John Scalzi, RedshirtsThis book is only readable for people who have seen several series of the Star Trek Brand and still can remember them. If you are one of them you will certainly know that a typical Star-Trek crew consists of a fixed set of main characters and a diverse group of background characters, often without names, with short appearance and hardly more than one sentence of text. They are interchangeable. And these lowly crew members very often wear a red shirt. In the Star Trek Brand the color of the dress is a way to distinguish rank and working position of the characters. Those with the red shirts as the lowest ranks are the most expendable. That is why in many of the series it is a character in a red shirt who dies in dangerous situations when the heroes manage to get away alive in various thrilling ways. A redshirt on an away mission in the Star Trek Brand is prone to die.
This is what Scalzi was building his story plot on. Soldiers of a real future suddenly notice strange behaviours of themselves and their comrades. The crew of the UU's flagship starts to suffer heavy losses when they are on away missions. Their captain and the officers always come out fine, or at least alive, but the other crew members, those with the red shirt of their rank they very often die. And they die in the most stupid ways possible even though they are basically very intelligent persons. They usually know what they are doing and are good enough to having been chosen for the flagship crew. During the story some new members of the crew find out that the older crew members know about the fatality of away missions and try to avoid them at all costs. And they start to investigate this irrational situation. After several twists they come to the conclusion, that they are somehow influenced by the storys of an old TV SF-show from several centuries before. They manage to travel back in time to meet their actor counterparts and the producers of that show. They convince them of the horrible dangers that their stories pose to the future space farers. The producers promise to write one final show and then stop it altogether. The future men then manage to get back to their own time and everything is fine. But the author couldn't stop himselve to add a little extra meta twist.
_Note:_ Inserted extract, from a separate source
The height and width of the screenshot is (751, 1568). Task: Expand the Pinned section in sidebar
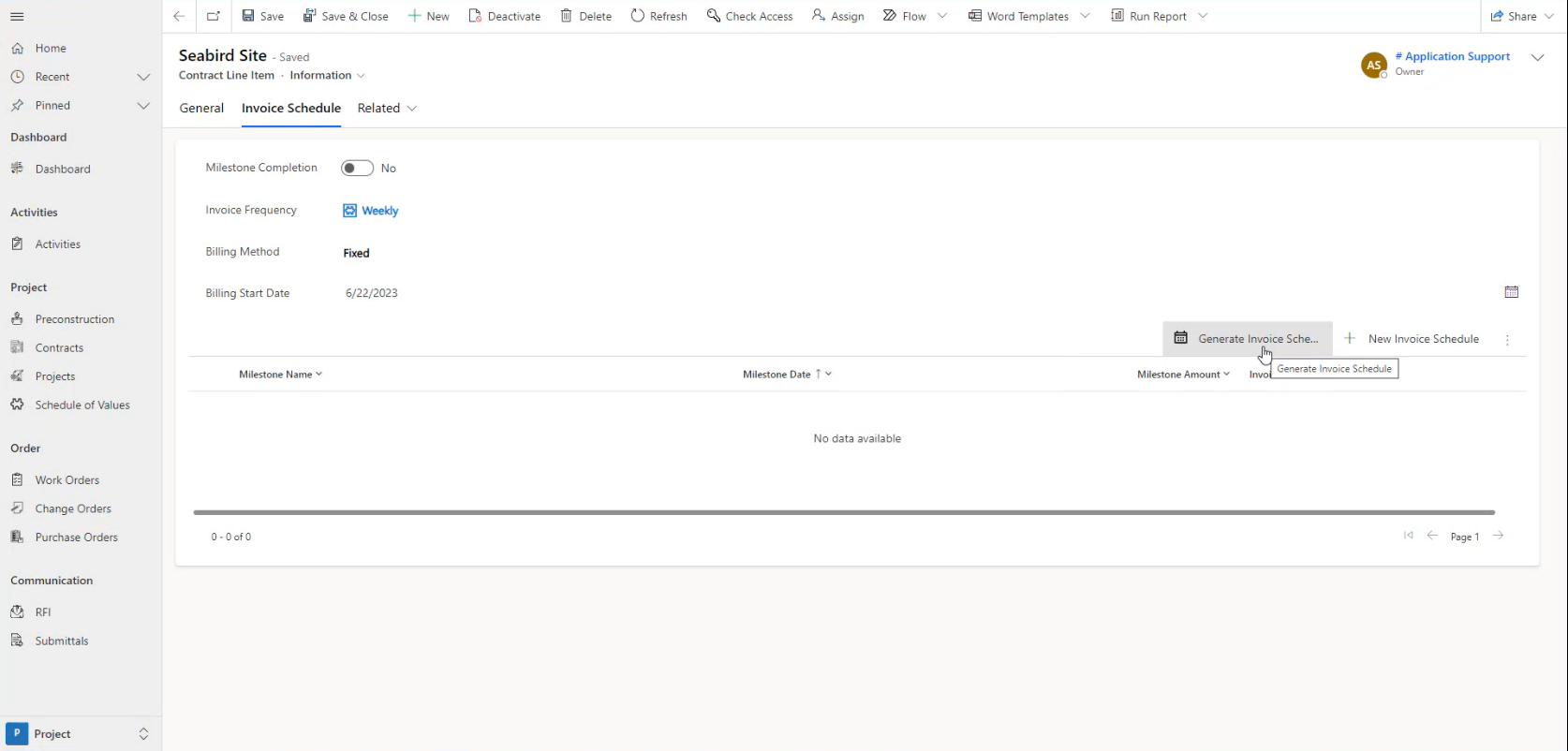(x=143, y=106)
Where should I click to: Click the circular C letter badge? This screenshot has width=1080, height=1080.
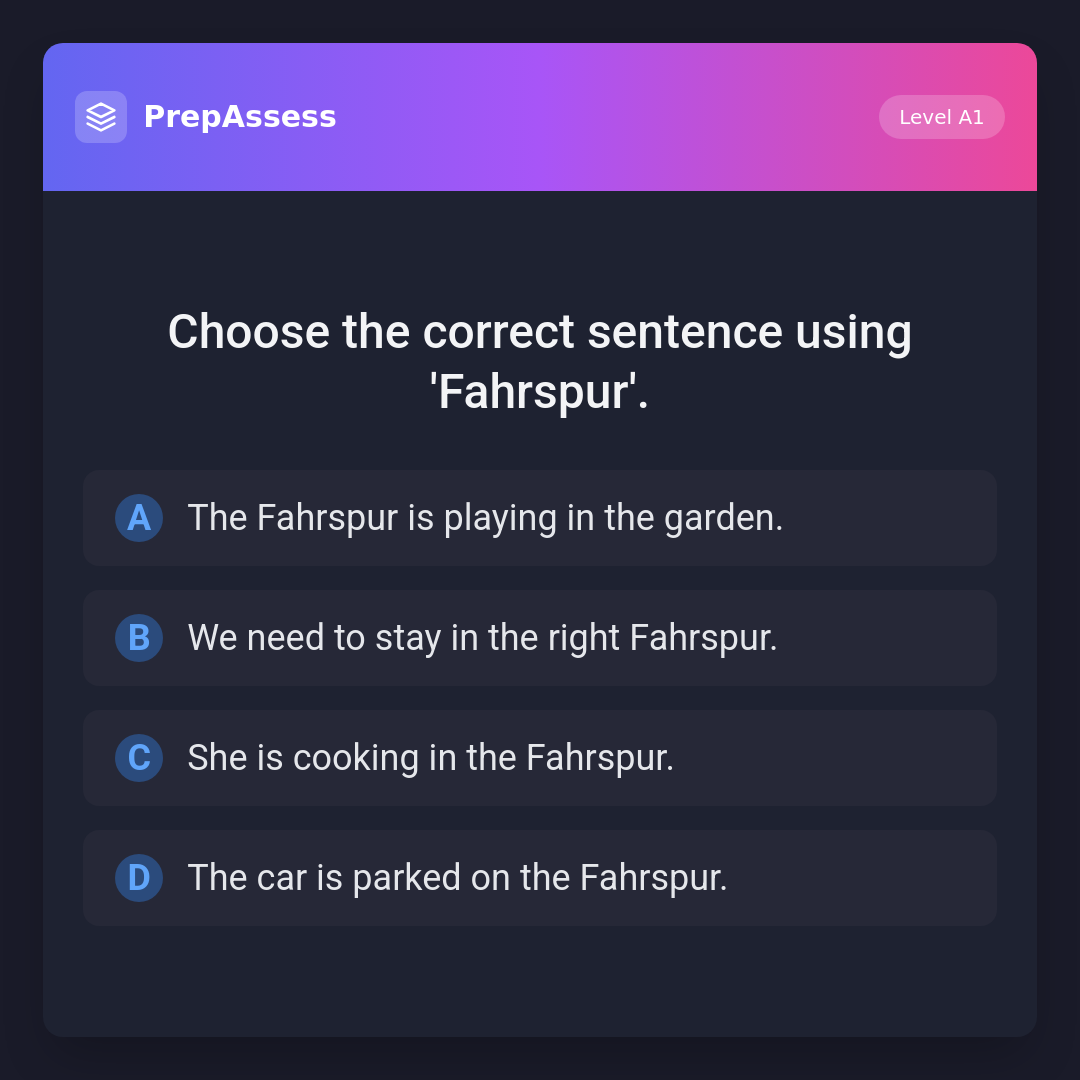click(139, 758)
The second part of the book consists of the reports of the actors and the producer who have been visited by their storys characters. And that's it.
The book is a little boring. It obvously is intended as a parody of the Star Trek Brand. But since the basic twist is given away in the cover text the unfolding of the plot is more ore less predictable which seriously reduces the fun. And in the end of the first part all inconsistencies of the story are painted over. The second part looks as if the author still had to fill in some pages and to add some human aspects. So Scalzi just wrote an adventure story with an slightly amusing meta background about what if Bones really came back to harrass DeForest Kelley?
It could have been a reflection of what reality really is. Of how we interact with the imagination. Books like Michael Ende's "Die unendliche Geschichte" or Glukhovsky's "Sumerki" are far better at exploring the reality of our phantasy.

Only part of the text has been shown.